• _What the task requires_:
Once you find the line with "[CCR Facebook] (619, 1703)", copy it and every line after it through the end of the entries below, exactly as written.
-------- Dataset records --------
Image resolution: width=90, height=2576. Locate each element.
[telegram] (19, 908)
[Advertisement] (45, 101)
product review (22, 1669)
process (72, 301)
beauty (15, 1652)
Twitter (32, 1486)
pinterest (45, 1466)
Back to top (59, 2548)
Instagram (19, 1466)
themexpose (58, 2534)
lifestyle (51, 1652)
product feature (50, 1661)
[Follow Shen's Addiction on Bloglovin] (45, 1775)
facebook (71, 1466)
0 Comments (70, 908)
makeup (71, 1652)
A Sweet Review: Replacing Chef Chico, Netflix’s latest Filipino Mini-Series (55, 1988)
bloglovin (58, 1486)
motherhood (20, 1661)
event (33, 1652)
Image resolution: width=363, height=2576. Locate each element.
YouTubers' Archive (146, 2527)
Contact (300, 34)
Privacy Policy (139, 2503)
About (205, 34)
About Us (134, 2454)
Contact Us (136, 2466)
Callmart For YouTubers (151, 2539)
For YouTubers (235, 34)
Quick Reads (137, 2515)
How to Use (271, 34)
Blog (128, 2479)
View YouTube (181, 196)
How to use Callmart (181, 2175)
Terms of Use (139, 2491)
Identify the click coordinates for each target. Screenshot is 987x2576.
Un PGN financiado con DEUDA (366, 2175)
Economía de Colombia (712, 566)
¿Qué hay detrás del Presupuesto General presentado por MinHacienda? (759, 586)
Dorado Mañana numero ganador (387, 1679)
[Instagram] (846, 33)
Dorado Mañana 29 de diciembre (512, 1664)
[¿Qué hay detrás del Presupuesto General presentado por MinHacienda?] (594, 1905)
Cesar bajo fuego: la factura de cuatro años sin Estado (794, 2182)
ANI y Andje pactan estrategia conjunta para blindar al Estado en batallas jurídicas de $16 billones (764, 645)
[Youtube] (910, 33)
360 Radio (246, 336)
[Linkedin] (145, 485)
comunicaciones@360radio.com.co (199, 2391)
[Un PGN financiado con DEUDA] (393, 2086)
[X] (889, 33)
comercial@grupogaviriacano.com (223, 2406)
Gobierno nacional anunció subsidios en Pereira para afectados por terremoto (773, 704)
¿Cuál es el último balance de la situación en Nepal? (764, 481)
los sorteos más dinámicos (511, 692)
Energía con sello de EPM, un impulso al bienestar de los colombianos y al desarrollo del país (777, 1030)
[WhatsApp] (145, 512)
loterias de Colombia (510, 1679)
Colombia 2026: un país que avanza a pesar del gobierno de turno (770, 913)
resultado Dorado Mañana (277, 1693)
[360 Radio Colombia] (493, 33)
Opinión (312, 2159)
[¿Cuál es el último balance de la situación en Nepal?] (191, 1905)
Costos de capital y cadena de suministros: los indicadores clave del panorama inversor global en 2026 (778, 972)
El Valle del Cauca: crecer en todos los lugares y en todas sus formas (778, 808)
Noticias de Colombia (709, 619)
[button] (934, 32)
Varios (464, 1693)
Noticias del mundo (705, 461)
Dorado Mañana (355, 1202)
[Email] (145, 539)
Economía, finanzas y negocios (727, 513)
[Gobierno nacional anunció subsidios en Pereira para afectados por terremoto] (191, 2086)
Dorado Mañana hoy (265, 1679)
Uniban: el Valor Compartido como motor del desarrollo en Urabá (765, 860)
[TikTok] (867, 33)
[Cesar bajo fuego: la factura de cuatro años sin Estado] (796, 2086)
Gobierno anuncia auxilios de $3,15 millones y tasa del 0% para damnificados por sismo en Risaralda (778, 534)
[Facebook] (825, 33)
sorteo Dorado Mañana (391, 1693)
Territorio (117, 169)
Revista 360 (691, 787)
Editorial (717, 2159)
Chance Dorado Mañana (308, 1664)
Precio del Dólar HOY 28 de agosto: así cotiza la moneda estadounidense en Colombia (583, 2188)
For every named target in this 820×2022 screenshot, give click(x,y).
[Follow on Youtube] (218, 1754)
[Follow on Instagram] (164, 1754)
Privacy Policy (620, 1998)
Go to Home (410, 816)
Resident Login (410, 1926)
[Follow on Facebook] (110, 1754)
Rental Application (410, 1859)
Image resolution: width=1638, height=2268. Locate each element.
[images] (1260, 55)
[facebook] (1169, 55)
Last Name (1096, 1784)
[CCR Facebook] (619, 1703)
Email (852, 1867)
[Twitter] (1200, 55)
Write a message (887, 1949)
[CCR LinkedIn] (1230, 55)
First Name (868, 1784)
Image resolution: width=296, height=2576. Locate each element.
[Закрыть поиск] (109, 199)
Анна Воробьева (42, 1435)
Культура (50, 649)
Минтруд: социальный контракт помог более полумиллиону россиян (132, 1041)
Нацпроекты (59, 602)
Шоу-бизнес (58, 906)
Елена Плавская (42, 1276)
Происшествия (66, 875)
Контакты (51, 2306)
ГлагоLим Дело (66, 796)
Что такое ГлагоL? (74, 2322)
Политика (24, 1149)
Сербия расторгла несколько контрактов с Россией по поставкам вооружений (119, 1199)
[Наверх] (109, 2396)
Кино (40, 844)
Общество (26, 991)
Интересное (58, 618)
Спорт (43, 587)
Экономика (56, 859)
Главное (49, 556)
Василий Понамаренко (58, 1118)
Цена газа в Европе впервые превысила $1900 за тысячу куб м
--------
• _Output_:
[CCR Facebook] (619, 1703)
Email (852, 1867)
[Twitter] (1200, 55)
Write a message (887, 1949)
[CCR LinkedIn] (1230, 55)
First Name (868, 1784)
Image resolution: width=296, height=2576. Locate each element.
[Закрыть поиск] (109, 199)
Анна Воробьева (42, 1435)
Культура (50, 649)
Минтруд: социальный контракт помог более полумиллиону россиян (132, 1041)
Нацпроекты (59, 602)
Шоу-бизнес (58, 906)
Елена Плавская (42, 1276)
Происшествия (66, 875)
Контакты (51, 2306)
ГлагоLим Дело (66, 796)
Что такое ГлагоL? (74, 2322)
Политика (24, 1149)
Сербия расторгла несколько контрактов с Россией по поставкам вооружений (119, 1199)
[Наверх] (109, 2396)
Кино (40, 844)
Общество (26, 991)
Интересное (58, 618)
Спорт (43, 587)
Экономика (56, 859)
Главное (49, 556)
Василий Понамаренко (58, 1118)
Цена газа в Европе впервые превысила $1900 за тысячу куб м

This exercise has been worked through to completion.